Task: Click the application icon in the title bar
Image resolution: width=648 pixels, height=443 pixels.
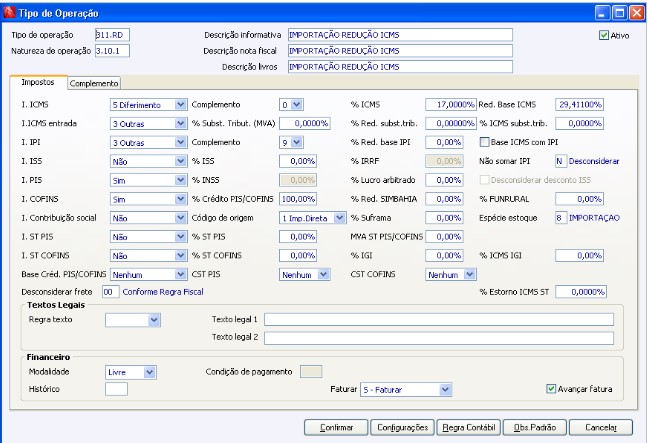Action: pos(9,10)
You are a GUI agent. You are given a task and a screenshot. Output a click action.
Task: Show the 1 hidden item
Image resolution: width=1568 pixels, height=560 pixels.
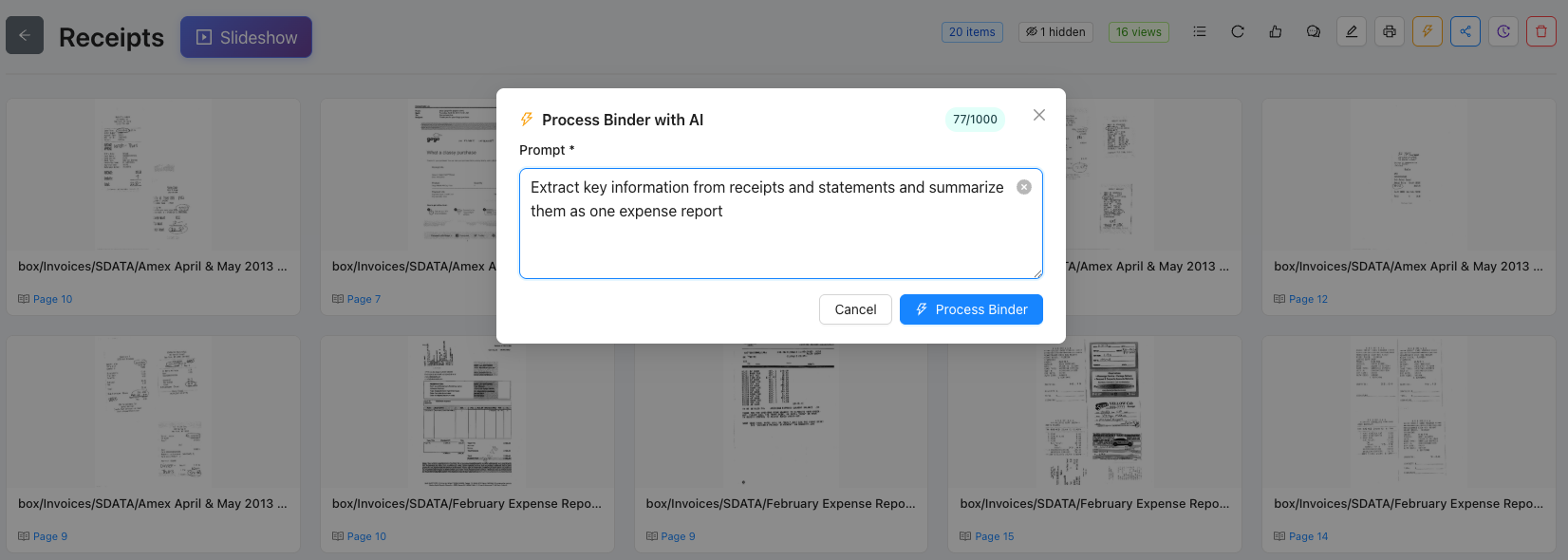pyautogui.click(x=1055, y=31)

---

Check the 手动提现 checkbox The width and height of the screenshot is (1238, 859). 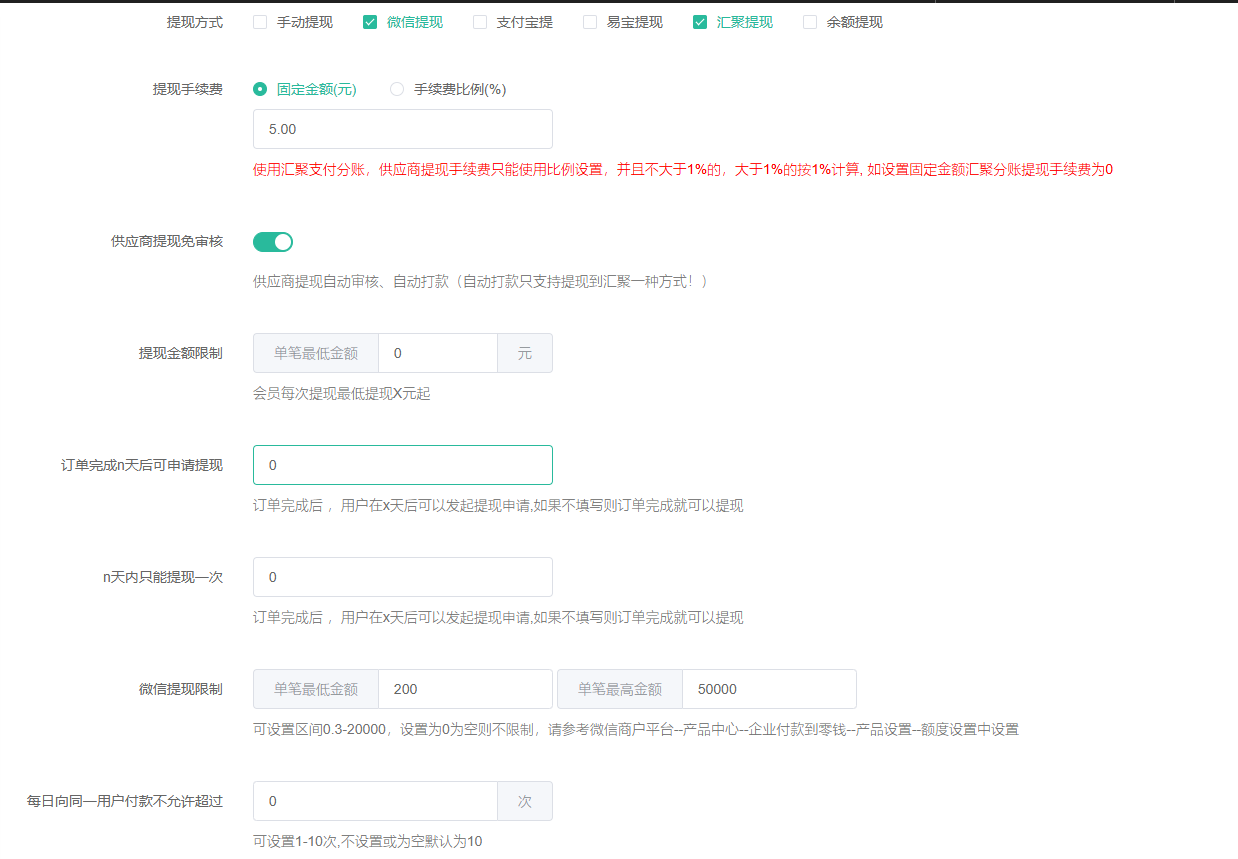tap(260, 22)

--

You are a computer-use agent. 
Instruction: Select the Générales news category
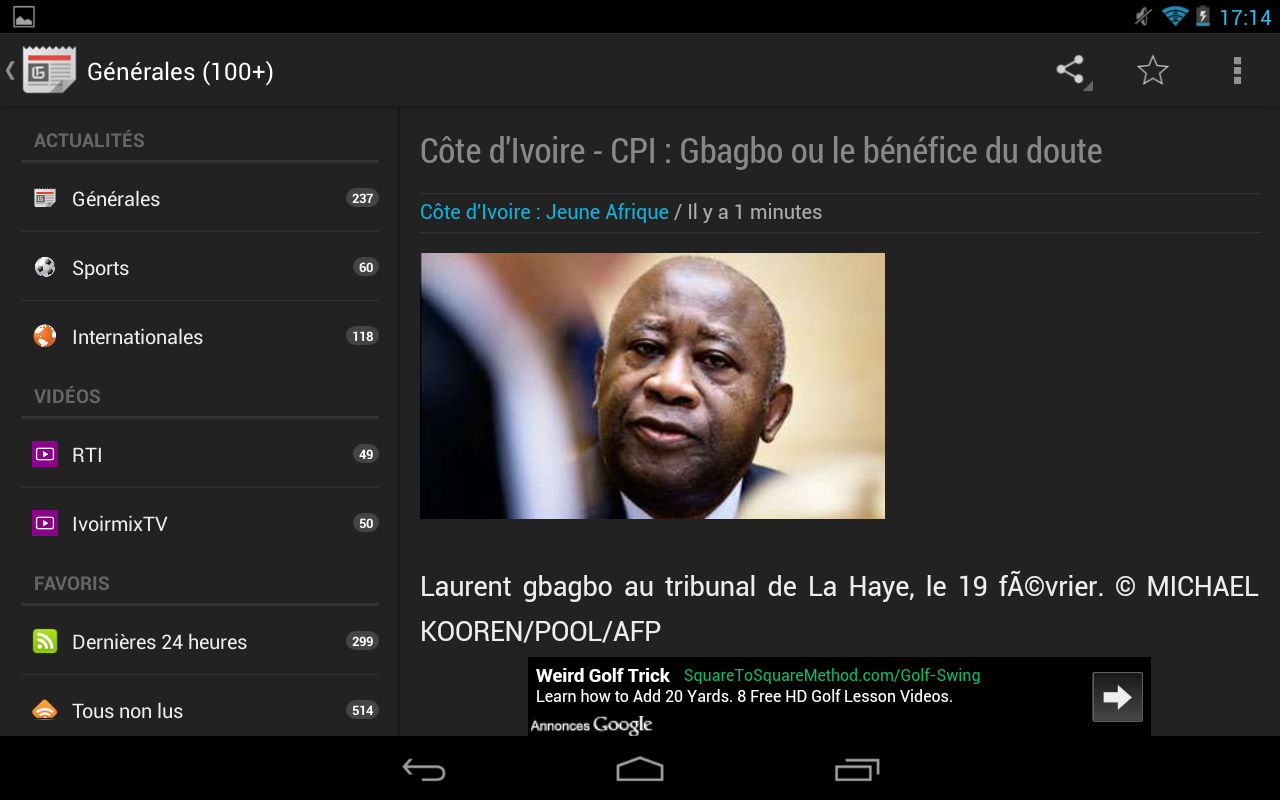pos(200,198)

- **TASK ITEM**:
Sift through the entries and copy every line with "agent".

- **PROBLEM SOLUTION**:
You are a GUI agent. You are given a task and a screenshot. Output a click action.
You are a computer-use agent. 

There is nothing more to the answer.